Privacy policy

1. Who is responsible?

The data controller for personal data processed through this application is the organization operating this Invoice Flow service.

Operators should set NEXT_PUBLIC_PRIVACY_CONTACT_EMAIL so users have a clear contact for privacy requests.

2. What data we process

• Account: email address and a password stored only as a cryptographic hash (we do not store the plain password).
• Business profile: company legal name, address, tax identifiers, phone, email, bank details you enter, and document settings (e.g. currency, invoice prefix).
• Operational data: customers, products, invoices, quotations, credit notes, and debit notes you create — including any personal data you choose to store about your customers (names, emails, addresses, tax IDs, etc.).
• Technical: HTTP cookies used strictly to keep you signed in (see below). The app does not embed third-party advertising or analytics cookies in the codebase.

3. Purposes and legal bases (GDPR)

We process this data to:

• Provide the service (Art. 6(1)(b) GDPR — performance of a contract): authentication, storing your workspace, and generating documents you request.
• Legitimate interests (Art. 6(1)(f) GDPR), where applicable: securing the service, preventing abuse, and maintaining availability — balanced against your rights.
• Legal obligations (Art. 6(1)(c) GDPR), where applicable: e.g. tax or accounting rules that apply to you or to the controller.

Where local law requires consent for specific processing (for example certain marketing communications), we will ask separately; core account features do not rely on optional marketing consent.

4. Retention

Data is kept for as long as your account exists and as needed to provide the service. After you delete your account, associated personal data in this application is removed from our database, subject to any legal requirement to retain certain records separately.

5. Cookies

Invoice Flow uses only strictly necessary authentication cookies:

• Access session cookie (approximately 15 minutes).
• Refresh token cookie (approximately 7 days) to renew your session without storing passwords in the browser.

These cookies are httpOnly (not readable by page scripts), SameSite=Lax, and in production are sent only over HTTPS when configured accordingly. They are required to use the logged-in application; declining them means you cannot stay signed in.

6. Recipients and transfers

Personal data is processed on infrastructure you or the controller choose (for example a VPS or cloud provider hosting the app and database).
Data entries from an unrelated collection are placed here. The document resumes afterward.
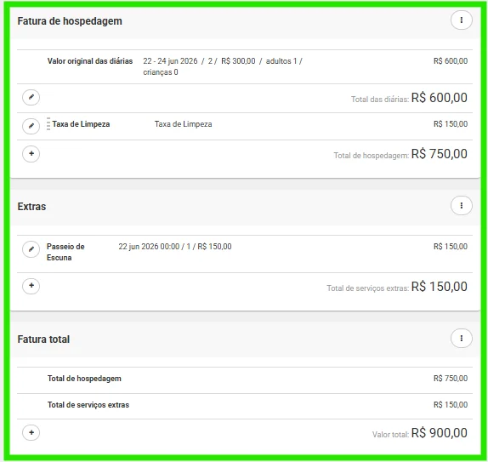The height and width of the screenshot is (462, 488).
Task: Click the Valor total R$ 900,00 amount
Action: 439,433
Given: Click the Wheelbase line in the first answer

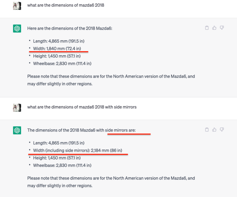Looking at the screenshot, I should click(62, 63).
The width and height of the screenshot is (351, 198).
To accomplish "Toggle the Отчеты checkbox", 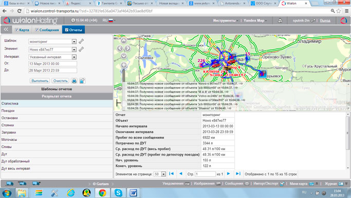I will click(x=67, y=30).
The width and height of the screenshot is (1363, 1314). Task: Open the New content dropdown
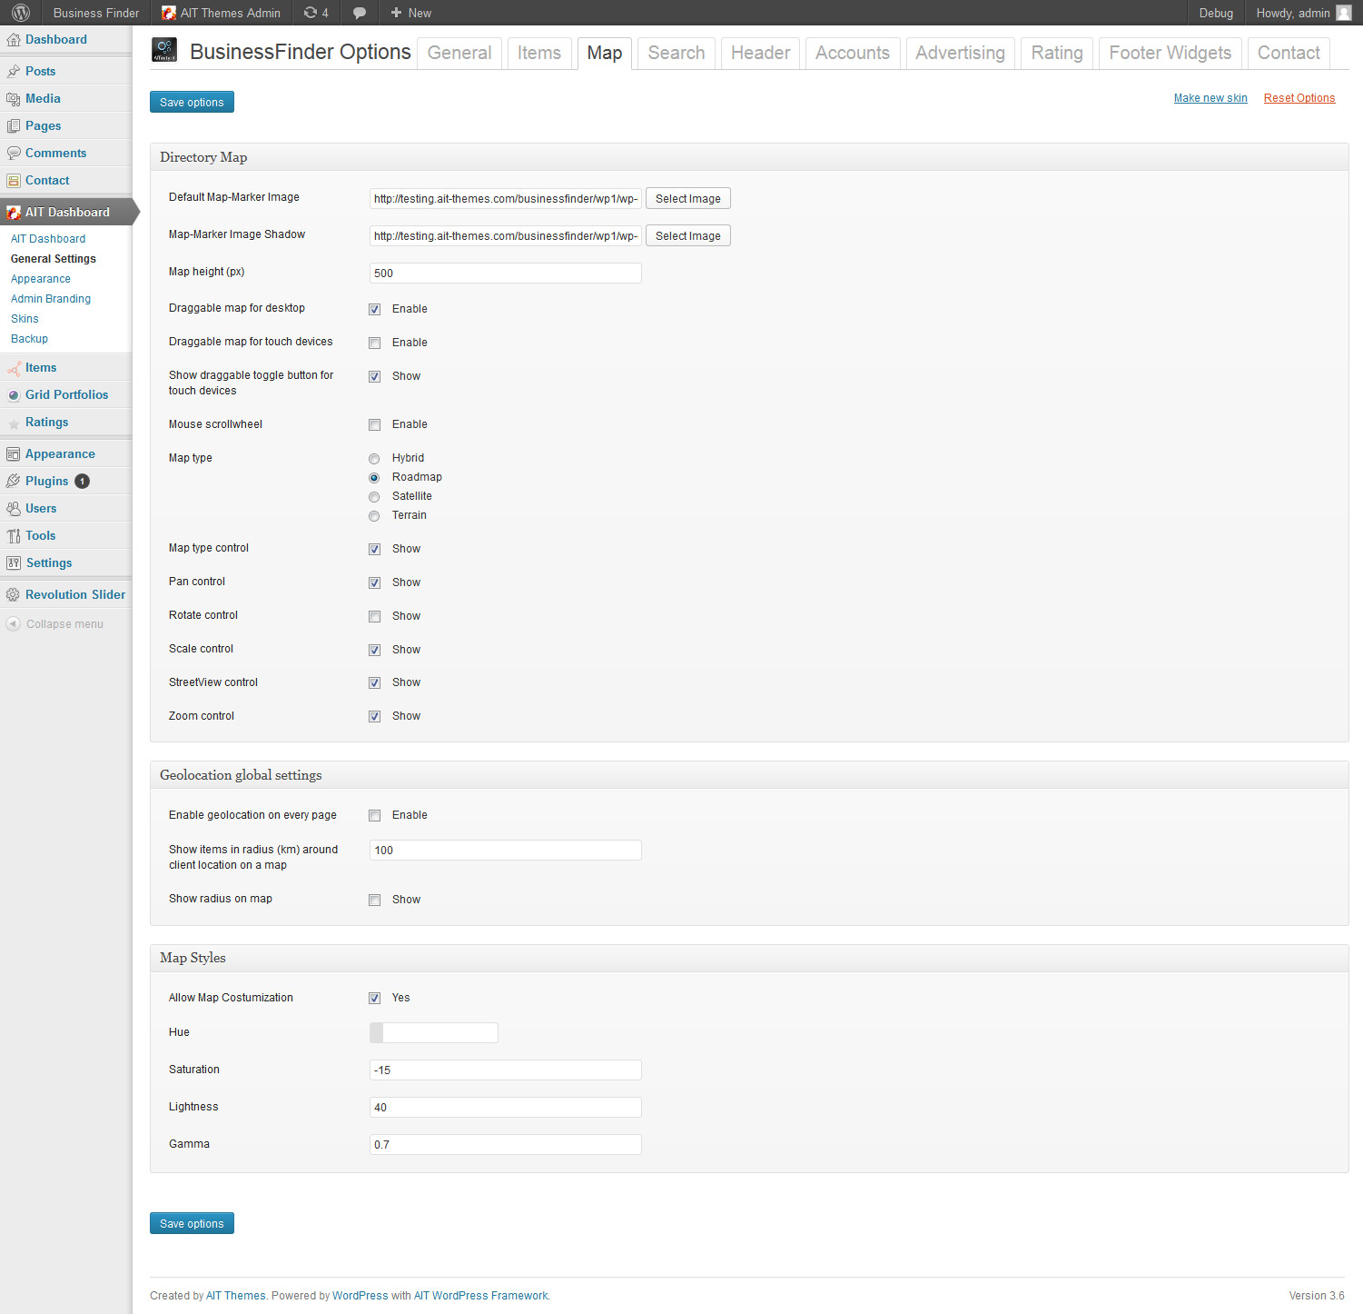[x=410, y=13]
If data is transferred outside the European Economic Area, appropriate safeguards (such as Standard Contractual Clauses) should be documented by the controller where required.

7. Your rights

Depending on applicable law, you may have the right to:

• Access your personal data and receive a copy in a portable format (use “Download my data” in your profile).
• Rectify inaccurate data (update your business profile and records in the app).
• Erase your data in many cases (use “Delete account” in your profile — this removes your workspace).
• Restrict or object to certain processing, and to lodge a complaint with a supervisory authority.
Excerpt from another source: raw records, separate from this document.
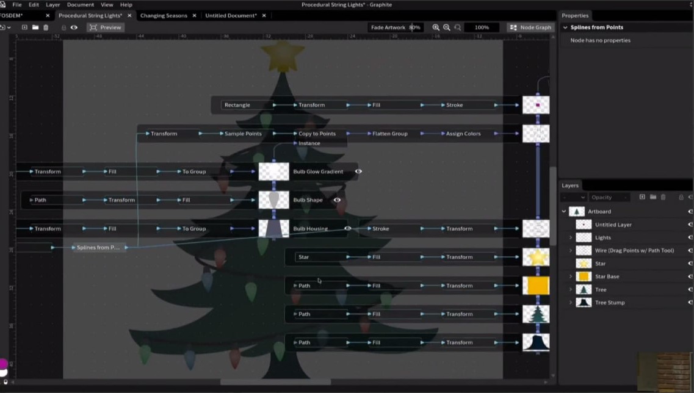Click the zoom out magnifier icon
Image resolution: width=694 pixels, height=393 pixels.
point(447,27)
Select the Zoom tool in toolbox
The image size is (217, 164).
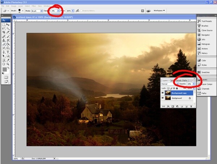8,64
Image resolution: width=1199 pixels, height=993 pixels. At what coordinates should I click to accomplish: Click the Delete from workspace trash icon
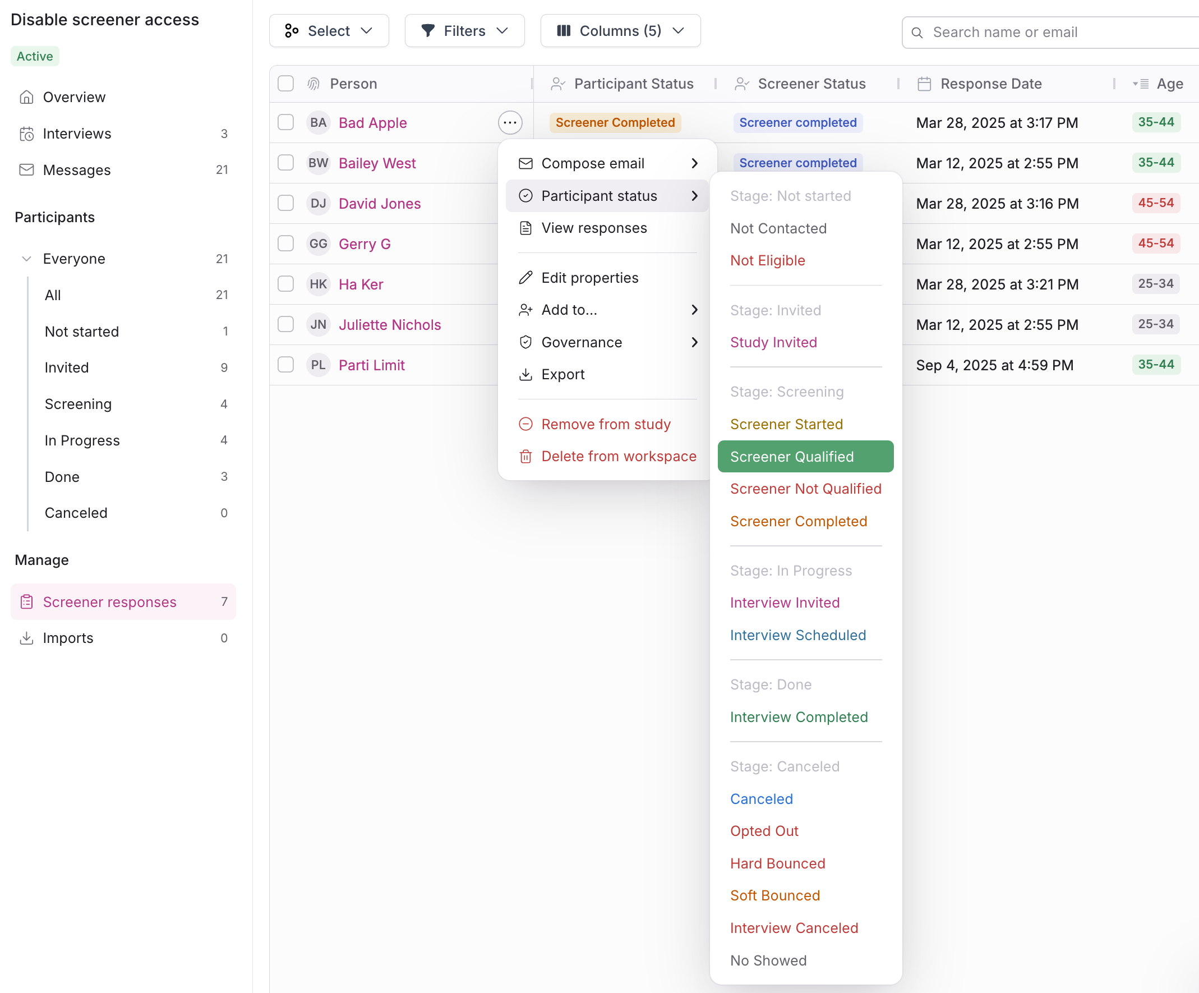click(x=525, y=456)
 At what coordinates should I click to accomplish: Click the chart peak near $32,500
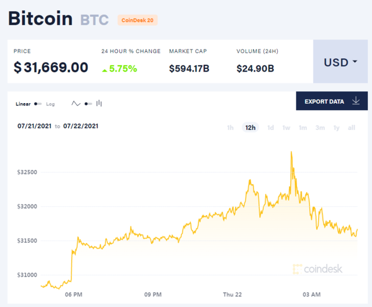tap(291, 152)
To exercise rights that are not available in the app, use the contact details above. We may need to verify your identity before acting on a request.

8. Security

Passwords are hashed before storage. Authentication uses signed tokens in cookies. You should run production deployments over HTTPS, restrict database access, and keep secrets (JWT keys, database credentials) confidential.

9. Children

The service is intended for businesses and adults. It is not directed at children.